How is "Net Weight" Defined under Global Trade Regulations?
We are looking for a precise definition of a product "Net Weight" for compliance to Global Trade Regulations. For example, for an MP3 player, would the product net weight include all items that we expect the consumer to retain (i.e., the MP3 player, accessories, headphones, computer cable, software CD, and operating manual)? Retail packaging that is expected to be discarded would not be included.

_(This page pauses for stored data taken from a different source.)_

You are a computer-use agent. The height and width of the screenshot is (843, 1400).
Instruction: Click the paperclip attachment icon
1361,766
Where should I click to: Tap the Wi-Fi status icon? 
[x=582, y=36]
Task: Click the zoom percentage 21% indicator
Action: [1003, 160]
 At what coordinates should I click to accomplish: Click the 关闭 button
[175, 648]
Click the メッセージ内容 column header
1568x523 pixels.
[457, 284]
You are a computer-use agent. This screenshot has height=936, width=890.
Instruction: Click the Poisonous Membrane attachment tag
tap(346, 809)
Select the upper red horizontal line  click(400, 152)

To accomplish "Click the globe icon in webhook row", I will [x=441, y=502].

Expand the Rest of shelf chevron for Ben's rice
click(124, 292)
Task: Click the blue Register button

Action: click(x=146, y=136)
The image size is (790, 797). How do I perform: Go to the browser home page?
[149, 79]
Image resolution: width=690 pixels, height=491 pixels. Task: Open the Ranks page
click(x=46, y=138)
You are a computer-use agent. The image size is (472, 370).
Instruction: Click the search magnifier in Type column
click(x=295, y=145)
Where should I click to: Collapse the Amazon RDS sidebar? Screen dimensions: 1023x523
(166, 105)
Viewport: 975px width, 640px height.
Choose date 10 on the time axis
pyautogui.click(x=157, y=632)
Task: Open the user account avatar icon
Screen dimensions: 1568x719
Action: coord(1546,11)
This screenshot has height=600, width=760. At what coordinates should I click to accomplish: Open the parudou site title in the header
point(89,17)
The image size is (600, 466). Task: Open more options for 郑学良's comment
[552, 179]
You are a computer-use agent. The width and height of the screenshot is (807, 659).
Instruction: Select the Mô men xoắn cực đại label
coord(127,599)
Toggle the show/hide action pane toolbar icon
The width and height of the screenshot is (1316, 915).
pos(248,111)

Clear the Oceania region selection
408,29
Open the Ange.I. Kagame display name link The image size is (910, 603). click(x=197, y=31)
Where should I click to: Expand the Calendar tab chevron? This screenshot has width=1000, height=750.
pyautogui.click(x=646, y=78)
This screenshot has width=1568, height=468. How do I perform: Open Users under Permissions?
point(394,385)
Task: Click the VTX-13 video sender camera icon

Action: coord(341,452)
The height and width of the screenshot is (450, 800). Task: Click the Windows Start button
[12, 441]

Generally, global regulations—such as United Nations Conventions and trade packs—do not deal with labeling requirements. For example, while "net weight" is mentioned in Article 56 of the United Nations Convention of Contract for the International Sales of Goods, it is in the context of the price of goods based on weight, not the definition of net weight. Specifically, if a contract does not specify whether net or gross weight should be used to determine the cost of goods being sold based on weight, the cost should be determined by the net weight.
The legal requirements regarding net content and package labeling for a specific product would depend on the type of product and where it is being sold. For example, in the U.S., electronics and most other non-food consumer packaged products are subject to the Fair Packaging and Labeling Act (FPLA). The FPLA specifies that except for items delivered under pressure, the "statement of net quantity of contents shall accurately reveal the quantity of the commodity in the container exclusive of wrappers and other material packed therewith." (16 Code of Federal Regulations (C.F.R.) 500.25(a). In addition, packaged goods sold in the U.S. also fall under the jurisdiction of state and local weights and measures agencies which can adopt their own legal requirements for packaged goods. The National Institute of Standards and Technology (NIST) Handbook 133, Checking the Net Contents of Packaged Goods, was prepared as a procedural guide for compliance testing of net content statements on packaged goods. For assistance on particular items, you should consult with qualified counsel.